Supplied records:
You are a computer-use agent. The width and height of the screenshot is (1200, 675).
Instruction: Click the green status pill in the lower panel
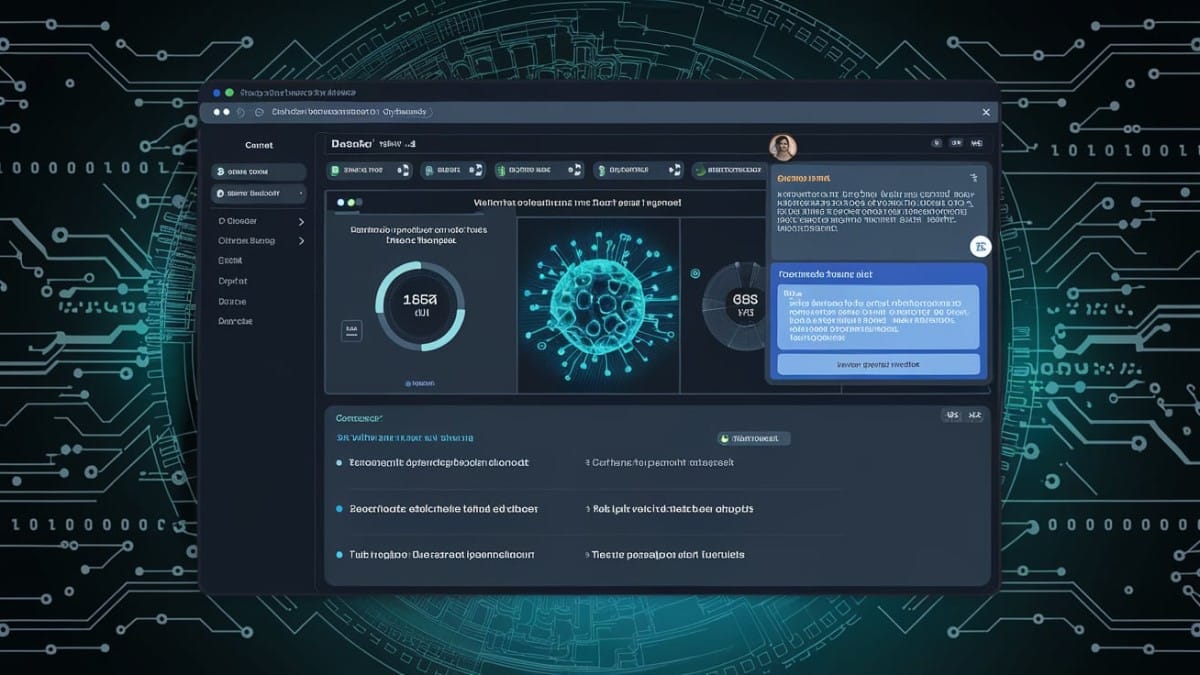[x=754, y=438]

...

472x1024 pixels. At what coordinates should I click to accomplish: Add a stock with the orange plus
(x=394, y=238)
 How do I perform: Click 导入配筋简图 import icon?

Exercise objective:
Output the lines of the records above exactly as they appear, from the line containing "472x1024 pixels. At" through the line containing "How do I perform: Click 导入配筋简图 import icon?".

Result for this task:
472x1024 pixels. At what coordinates should I click to accomplish: Add a stock with the orange plus
(x=394, y=238)
 How do I perform: Click 导入配筋简图 import icon?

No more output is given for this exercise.